9월 19일(현지 시각) 사이언스(Science)에 실린 논문에서 구글 딥마인드의 AlphaFold 네트워크에 기반한 새로운 도구 AlphaMissense가 건강 상태를 악화할 가능성이 있는 단백질의 돌연변이를 정확하게 예측할 수 있다고 전해졌다. AlphaMissense는 의사가 질병의 원인을 찾기 위해 사람의 게놈을 ‘해석’하는 데 도움을 주기 위해 개발 중인 많은 기술 중 하나이며, 실제로 사용되기 전에 철저한 테스트를 거쳐야 한다고 해당 연구팀이 강조했다.

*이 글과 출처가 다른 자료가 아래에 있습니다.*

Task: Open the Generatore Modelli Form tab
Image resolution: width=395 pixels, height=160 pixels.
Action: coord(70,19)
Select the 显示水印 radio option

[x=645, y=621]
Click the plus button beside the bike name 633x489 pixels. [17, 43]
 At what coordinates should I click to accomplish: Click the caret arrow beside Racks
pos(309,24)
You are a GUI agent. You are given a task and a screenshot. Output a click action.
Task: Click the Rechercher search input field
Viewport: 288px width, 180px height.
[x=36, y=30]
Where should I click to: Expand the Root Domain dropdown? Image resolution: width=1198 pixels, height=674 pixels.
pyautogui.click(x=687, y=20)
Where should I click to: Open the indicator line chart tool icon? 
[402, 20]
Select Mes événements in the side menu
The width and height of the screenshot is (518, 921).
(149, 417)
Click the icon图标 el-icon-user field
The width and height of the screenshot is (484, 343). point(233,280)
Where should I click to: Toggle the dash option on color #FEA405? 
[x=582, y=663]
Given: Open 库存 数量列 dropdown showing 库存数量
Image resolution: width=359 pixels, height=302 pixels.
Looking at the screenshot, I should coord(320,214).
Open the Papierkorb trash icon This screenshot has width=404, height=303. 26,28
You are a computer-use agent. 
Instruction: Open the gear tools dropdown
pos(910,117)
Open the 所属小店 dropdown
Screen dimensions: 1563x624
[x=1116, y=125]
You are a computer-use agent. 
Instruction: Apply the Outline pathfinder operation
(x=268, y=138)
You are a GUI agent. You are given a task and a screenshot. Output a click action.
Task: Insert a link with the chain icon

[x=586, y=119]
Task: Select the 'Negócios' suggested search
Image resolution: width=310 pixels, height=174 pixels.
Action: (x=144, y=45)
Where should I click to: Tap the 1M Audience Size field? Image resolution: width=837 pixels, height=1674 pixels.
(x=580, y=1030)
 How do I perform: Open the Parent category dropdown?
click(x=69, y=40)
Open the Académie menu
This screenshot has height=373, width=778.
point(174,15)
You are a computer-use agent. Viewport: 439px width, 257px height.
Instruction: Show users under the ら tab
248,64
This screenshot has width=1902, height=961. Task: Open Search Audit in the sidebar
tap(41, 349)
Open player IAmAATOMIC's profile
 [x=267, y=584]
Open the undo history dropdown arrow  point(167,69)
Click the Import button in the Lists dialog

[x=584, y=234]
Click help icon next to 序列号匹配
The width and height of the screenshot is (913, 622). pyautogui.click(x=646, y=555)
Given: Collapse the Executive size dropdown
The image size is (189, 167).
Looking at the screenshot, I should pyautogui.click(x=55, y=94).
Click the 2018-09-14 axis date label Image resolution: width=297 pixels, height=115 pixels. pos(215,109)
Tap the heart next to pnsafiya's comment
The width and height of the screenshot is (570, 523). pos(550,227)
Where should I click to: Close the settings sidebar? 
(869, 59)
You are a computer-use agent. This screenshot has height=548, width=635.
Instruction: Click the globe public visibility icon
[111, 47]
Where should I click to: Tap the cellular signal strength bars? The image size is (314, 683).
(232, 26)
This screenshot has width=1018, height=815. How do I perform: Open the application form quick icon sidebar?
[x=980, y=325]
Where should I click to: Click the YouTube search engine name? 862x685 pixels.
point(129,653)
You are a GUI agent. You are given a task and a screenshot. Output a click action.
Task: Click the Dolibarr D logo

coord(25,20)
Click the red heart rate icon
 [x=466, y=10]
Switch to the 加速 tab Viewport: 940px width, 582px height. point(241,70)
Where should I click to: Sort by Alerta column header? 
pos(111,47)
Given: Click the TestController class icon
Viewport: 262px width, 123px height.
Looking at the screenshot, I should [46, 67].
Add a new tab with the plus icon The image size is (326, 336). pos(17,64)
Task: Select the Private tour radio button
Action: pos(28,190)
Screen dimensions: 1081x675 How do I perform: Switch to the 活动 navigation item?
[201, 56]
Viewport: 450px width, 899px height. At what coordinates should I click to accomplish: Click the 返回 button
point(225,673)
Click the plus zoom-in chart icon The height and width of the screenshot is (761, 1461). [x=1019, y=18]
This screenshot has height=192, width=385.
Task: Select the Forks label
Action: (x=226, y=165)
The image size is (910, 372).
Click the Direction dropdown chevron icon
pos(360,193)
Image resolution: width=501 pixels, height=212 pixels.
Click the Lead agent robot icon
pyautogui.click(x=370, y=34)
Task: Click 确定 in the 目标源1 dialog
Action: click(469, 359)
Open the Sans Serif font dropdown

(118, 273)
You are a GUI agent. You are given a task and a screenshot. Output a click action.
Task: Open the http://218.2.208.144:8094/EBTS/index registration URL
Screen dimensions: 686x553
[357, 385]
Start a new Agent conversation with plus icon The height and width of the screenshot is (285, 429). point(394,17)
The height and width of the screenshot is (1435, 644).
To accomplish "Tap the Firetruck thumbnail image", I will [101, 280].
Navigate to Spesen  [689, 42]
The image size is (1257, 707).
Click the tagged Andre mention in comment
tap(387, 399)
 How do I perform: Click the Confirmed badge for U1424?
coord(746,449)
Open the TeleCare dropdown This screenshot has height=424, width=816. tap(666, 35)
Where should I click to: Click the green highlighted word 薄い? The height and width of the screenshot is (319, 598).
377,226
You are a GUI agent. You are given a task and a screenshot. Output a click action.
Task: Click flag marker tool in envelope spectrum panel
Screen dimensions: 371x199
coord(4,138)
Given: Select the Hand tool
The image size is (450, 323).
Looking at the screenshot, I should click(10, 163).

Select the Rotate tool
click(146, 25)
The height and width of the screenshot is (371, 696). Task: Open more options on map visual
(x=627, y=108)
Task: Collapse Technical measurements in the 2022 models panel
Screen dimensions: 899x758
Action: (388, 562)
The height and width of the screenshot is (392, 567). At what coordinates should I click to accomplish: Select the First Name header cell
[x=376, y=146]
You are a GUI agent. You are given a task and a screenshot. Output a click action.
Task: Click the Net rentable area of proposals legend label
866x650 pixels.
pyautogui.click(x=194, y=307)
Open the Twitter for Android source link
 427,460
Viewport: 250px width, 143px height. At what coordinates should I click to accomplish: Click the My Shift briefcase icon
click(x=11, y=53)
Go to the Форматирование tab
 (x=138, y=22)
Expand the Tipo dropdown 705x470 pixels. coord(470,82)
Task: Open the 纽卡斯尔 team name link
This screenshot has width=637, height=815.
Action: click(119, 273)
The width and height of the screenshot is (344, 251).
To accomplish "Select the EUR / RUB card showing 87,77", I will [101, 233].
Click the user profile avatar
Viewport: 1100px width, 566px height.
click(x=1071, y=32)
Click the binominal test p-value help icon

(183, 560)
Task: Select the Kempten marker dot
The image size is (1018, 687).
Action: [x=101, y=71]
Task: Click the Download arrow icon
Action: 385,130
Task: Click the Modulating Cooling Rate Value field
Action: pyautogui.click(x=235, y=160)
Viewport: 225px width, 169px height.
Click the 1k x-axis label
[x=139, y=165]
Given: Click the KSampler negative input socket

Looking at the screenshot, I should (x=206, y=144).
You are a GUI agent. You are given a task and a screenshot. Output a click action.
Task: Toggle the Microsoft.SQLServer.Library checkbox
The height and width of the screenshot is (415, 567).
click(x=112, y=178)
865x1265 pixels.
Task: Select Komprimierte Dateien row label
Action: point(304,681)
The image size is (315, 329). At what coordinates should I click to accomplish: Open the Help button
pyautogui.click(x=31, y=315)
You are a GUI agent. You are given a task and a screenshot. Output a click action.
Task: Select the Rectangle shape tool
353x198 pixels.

낭포성 섬유증과 낫 모양 적혈구 빈혈증같이 질환을 직접적으로 유발하는 많은 유전적 돌연변이는 단백질의 아미노산 배열을 변경하는 경향이 있다. 전문가들에 따르면 현재까지 관찰된 미센스 돌연변이는 수백만 개에 불과하며, 이 돌연변이는 7천만 개 이상의 변이가 가능하다고 알려져 있다. 설상가상으로 질병과 결정적으로 연관된 돌연변이는 극히 일부에 지나지 않기 때문에 연구자와 의사가 이전에 본 적이 없는 미센스 돌연변이를 발견했을 때, 이를 어떻게 해석해야 할지 알기 어려운 상황에 직면한다. 따라서 연구자들은 변이가 질병을 일으킬 가능성이 있는지 예측할 수 있는 수십 가지의 다양한 계산 도구를 개발했다. 그 중 AlphaMissense는 기존 접근 방식을 통합하고 기계학습을 통해 점점 더 많은 문제를 해결하기 위해 개발됐다.

AlphaFold와 ChatGPT 장점 살려 돌연변이 발생 위치 예상

AlphaMissense는 아미노산 배열로부터 단백질 구조를 예측하는 AlphaFold의 구조에 대한 직관을 사용하여 단백질 내에서 질병을 유발하는 돌연변이가 발생할 위치를 식별한다고 딥마인드 연구 부사장이자 연구 저자인 푸미트 콜리(Pushmeet Kohli)가 언론 브리핑에서 밝혔다. 또한 단어 대신 수백만 개의 단백질 배열을 학습한 ChatGPT와 같은 단백질 언어 모델이 포함되어 있다. 이 모델은 어떤 서열이 그럴듯하고 어떤 서열이 그렇지 않은지 학습했기 때문에 변종 예측에 유용하다.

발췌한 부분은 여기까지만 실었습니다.